A fifty-five year-old man suffered a left frontal lobe CVA. The patient's family is not present in the room. Which of the following should the nurse watch most closely for?
- A. Changes in emotion and behavior
- B. Monitor loss of hearing
- C. Observe appetite and vision deficits
- D. Changes in facial muscle control
Correct Answer: A
Rationale: The frontal lobe is responsible for behavior and emotions.
A client has a three-way Foley catheter following a transurethral resection.
The nurse would anticipate infusing irrigating solution rapidly when
- A. the urinary output is increased.
- B. bright-red drainage or clots are present.
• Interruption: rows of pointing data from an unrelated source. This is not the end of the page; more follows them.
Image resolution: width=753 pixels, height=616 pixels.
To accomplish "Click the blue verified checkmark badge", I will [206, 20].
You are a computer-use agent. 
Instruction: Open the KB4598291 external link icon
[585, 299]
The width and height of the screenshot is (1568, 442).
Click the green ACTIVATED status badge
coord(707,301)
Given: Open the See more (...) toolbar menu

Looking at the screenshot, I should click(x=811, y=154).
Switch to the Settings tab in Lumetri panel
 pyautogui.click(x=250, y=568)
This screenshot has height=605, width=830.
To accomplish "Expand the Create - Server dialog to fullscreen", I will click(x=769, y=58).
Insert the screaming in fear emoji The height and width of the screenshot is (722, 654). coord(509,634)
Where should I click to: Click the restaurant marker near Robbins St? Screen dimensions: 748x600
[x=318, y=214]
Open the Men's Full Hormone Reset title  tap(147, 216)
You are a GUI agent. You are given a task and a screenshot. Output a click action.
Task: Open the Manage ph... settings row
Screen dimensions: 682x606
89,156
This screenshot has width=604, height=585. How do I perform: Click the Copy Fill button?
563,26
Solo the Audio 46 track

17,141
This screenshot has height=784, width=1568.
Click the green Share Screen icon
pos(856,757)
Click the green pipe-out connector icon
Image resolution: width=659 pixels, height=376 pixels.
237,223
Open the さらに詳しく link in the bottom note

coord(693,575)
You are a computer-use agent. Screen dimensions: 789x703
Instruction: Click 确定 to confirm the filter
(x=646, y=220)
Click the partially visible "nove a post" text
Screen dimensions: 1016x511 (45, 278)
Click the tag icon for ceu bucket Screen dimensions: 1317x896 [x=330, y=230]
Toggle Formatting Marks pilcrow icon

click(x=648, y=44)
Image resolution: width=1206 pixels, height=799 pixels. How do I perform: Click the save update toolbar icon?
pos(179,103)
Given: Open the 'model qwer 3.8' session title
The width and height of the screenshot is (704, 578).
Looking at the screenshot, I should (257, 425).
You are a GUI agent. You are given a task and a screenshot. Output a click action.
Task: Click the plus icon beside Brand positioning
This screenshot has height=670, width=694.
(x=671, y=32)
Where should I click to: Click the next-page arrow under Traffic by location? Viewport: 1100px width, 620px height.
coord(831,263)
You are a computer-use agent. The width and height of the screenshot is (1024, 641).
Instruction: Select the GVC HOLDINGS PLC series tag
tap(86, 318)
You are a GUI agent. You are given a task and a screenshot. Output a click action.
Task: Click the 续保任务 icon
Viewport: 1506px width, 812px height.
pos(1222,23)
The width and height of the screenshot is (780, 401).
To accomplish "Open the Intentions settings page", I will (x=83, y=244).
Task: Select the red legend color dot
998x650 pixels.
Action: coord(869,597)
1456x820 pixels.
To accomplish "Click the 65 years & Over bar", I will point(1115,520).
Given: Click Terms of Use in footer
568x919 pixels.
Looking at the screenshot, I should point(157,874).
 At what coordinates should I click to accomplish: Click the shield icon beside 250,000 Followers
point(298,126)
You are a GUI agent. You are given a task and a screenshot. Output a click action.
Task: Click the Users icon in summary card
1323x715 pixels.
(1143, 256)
- C. dark-brown drainage is present.
- D. the client complains of pain.
Correct Answer: B
Rationale: Strategy: Think about each answer choice. (1) not a reason to infuse irrigating solution rapidly (2) correct-three-way Foley catheter should be irrigated rapidly when bright-red drainage or clots are present; irrigation rate should be decreased to about 40 gtts/min when the drainage clears (3) not indication to infuse irrigating solution rapidly (4) not indication to infuse irrigating solution rapidly
A laboring woman says to the LPN/LVN, 'My baby is coming! My baby is coming!' She was last checked 15 minutes ago and was 5 cm dilated. What should the LPN/LVN do initially?
- A. Have her checked to see if she has progressed
- B. Reassure her that she cannot be that far along
- C. Reposition her to begin pushing
- D. Request medication to help her relax
Correct Answer: A
Rationale: Urgent reports of delivery sensation require immediate cervical check to confirm progression, as rapid labor can occur, ensuring timely intervention.